Allows religious literature only inside church buildings

“Then shall they deliver you up to be afflicted, and shall kill you: and ye shall be hated of all nations for my name’s sake.”
ŚMatthew 24:9

A new directive has been issued by the government in Cambodia that essentially eliminates Christian evangelism, according to a new report from Voice of the Martyrs.

Sources told the Christian ministry that works to serve members of the persecuted church worldwide that the new directive from the state Ministry of Cults and Religions ordered that Christian groups no longer are allowed to visit door-to-door in Cambodia.

Cambodia map

That, the government concluded, “disrupts society.”

The directive also said the distribution of religious literature should be confined to church buildings, VOM said. And those church buildings, of course, can only be built with government approval.

Government officials told VOM sources that the ruling was aimed at reducing Christian evangelism throughout Cambodia, a primarily Buddhist nation.

“They can do any activity inside their institutions, but are not allowed to go door-to-door,” Sun Kim Hun, a deputy minister of cult and religion, was quoted as saying.

Authorities said the limit will be applied to all non-Buddhist groups, but its target is the Christian community, which the government accused of participating in campaigns such as offering clothing, food or language lessons, and then introducing people to Christianity.

Reports said in addition to disrupting peoples’ lives, such activities also “cause other insecurities.”

Reports estimate that more than 80 percent of Cambodia’s 14 million people are Buddhist, and only about 1 percent are Christian. Mission outreaches estimate only about 2,000 of the 12,000 Christians in Cambodia during the Killing Fields slaughters of the 1970s survived.

But the Evangelical Fellowship of Cambodia now estimates there are 130,000 Christians meeting in several thousand small churches around the country.

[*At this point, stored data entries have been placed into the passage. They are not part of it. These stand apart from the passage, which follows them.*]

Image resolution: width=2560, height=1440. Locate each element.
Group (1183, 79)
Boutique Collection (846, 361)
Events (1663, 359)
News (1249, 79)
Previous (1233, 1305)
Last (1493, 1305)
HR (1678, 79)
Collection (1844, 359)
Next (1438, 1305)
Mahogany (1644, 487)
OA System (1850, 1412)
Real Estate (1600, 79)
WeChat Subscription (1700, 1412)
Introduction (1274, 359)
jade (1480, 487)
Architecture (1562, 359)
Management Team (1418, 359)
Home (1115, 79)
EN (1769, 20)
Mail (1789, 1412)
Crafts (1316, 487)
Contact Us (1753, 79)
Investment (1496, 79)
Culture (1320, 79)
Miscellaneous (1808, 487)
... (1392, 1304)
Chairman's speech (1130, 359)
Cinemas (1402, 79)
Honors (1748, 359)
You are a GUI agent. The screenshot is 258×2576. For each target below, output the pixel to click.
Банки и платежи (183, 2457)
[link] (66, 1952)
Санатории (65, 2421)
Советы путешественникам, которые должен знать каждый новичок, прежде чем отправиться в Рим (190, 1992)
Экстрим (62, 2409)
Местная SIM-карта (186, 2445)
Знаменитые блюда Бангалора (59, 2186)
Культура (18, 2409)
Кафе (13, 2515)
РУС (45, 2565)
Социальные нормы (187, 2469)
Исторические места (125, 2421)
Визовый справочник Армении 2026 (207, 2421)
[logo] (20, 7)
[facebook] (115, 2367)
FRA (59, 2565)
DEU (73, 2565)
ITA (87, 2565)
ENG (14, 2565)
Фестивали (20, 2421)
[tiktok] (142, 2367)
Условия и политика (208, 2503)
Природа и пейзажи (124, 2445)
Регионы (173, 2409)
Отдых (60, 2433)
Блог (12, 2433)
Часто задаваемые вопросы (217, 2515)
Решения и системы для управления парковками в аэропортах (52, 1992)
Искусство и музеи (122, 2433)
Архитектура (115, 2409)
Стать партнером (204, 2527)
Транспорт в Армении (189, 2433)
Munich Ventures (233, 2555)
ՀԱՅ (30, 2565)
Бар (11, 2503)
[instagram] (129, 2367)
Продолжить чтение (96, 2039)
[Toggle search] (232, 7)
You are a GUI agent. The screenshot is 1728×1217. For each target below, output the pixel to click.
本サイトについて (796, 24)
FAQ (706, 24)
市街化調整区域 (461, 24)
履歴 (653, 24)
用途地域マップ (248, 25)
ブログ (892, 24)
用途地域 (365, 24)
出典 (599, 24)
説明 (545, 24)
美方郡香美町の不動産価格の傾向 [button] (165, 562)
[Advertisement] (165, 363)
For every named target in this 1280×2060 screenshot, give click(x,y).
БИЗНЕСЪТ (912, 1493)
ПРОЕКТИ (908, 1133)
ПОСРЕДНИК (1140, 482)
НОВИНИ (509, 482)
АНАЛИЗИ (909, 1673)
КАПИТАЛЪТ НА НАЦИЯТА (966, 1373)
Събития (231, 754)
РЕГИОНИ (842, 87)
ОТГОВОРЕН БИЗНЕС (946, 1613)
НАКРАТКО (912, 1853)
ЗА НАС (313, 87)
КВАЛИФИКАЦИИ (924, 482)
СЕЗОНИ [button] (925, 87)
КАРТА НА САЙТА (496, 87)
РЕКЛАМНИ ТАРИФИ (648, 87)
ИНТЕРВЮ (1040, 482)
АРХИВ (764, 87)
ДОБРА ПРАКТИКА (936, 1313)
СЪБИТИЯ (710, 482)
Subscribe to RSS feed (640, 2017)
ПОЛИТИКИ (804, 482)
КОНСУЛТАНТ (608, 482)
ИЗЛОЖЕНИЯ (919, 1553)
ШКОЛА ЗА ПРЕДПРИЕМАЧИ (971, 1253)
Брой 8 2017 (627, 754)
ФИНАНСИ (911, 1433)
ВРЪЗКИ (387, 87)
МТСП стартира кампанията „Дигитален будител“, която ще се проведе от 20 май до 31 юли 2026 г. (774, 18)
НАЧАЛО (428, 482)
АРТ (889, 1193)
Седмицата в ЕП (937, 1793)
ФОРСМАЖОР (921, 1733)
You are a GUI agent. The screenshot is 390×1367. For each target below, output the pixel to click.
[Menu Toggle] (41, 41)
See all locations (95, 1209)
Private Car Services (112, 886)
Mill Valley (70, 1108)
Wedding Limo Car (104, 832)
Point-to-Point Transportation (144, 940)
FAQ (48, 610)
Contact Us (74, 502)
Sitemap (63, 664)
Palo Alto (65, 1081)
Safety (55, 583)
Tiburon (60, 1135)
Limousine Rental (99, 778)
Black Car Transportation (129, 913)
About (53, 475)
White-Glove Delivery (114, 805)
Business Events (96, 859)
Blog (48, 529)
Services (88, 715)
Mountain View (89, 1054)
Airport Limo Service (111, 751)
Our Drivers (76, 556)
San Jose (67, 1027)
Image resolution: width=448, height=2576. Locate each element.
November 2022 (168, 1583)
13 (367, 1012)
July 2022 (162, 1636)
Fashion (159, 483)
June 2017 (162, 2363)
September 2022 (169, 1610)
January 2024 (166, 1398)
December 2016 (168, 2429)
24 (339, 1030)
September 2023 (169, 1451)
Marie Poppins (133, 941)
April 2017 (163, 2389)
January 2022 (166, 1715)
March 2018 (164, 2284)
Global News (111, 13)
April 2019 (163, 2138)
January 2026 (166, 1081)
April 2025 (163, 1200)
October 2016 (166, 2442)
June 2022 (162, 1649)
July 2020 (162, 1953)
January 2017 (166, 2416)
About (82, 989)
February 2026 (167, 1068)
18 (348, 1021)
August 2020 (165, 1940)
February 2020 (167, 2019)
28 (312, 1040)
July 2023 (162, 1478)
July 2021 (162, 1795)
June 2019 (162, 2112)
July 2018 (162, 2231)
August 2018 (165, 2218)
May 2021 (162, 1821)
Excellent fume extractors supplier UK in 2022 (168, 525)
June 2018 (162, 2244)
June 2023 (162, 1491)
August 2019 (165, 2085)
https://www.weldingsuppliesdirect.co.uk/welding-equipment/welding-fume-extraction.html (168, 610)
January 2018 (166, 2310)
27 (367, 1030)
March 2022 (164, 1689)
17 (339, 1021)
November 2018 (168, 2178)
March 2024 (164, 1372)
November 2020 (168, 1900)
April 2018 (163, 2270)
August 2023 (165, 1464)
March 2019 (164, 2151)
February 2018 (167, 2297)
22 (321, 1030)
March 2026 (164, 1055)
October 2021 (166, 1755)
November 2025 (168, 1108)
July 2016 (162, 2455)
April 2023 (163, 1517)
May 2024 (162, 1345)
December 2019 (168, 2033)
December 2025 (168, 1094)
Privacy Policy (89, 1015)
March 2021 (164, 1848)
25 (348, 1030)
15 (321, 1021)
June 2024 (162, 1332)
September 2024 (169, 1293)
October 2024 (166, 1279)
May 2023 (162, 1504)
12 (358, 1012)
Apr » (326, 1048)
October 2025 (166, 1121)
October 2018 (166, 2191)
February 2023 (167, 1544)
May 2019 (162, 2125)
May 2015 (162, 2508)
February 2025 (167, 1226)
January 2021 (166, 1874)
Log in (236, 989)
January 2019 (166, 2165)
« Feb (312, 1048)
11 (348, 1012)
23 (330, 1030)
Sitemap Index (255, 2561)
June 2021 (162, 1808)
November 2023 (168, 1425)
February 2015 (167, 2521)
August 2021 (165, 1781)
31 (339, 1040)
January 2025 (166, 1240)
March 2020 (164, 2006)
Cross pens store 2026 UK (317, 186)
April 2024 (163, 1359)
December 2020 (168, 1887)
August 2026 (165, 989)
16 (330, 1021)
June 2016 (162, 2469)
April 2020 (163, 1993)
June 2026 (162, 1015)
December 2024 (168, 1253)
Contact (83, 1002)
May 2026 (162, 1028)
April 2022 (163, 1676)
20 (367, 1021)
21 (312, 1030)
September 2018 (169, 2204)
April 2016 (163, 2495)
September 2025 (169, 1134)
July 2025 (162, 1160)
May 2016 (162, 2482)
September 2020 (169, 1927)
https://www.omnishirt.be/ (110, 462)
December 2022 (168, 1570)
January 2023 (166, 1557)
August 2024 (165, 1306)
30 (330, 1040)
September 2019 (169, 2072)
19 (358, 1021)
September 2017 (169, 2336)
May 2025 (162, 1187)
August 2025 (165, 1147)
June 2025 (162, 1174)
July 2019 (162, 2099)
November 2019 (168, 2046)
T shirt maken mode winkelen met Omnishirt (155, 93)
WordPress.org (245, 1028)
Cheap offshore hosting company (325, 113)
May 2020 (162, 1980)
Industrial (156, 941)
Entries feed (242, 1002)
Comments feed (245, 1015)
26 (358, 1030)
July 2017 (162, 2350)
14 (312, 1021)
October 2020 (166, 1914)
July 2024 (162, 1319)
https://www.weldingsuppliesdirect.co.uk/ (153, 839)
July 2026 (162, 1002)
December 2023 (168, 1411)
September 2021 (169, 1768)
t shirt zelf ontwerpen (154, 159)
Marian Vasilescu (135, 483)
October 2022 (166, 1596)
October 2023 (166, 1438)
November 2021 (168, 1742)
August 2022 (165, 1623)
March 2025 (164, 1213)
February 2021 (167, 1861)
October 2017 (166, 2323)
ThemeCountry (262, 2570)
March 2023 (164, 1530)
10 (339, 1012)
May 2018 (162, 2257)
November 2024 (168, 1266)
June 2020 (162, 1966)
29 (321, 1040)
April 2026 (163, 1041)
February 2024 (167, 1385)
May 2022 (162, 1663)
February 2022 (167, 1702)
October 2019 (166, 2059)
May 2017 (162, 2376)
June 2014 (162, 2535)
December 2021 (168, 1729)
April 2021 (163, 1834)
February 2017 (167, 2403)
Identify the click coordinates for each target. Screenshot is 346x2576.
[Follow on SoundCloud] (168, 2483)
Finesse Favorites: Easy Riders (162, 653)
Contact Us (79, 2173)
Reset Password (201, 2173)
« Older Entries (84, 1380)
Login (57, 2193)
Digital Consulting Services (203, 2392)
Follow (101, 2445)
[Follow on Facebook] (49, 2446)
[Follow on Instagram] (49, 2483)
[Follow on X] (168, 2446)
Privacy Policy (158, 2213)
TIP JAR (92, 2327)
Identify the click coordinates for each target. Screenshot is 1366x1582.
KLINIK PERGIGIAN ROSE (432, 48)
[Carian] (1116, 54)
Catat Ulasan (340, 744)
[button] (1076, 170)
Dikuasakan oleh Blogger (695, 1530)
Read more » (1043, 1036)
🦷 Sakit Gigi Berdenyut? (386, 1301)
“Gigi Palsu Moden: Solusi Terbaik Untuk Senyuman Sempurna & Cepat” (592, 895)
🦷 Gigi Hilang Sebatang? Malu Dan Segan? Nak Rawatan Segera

VOM is a non-profit, interdenominational ministry working worldwide to help Christians who are persecuted for their faith, and to educate the world about that persecution. Its headquarters are in Bartlesville, Okla., and it has 30 affiliated international offices.

It was launched by the late Richard and Sabina Wurmbrand, who started smuggling Russian Gospels into Russia in 1947, just months before Richard was abducted and imprisoned in Romania where he was tortured for his refusal to recant Christianity.

He eventually was released in 1964 and the next year he testified about the persecution of Christians before the U.S. Senate’s Internal Security Subcommittee, stripping to the waist to show the deep torture wound scars on his body.

The group that later was renamed The Voice of the Martyrs was organized in 1967, when his book, “Tortured for Christ,” was released.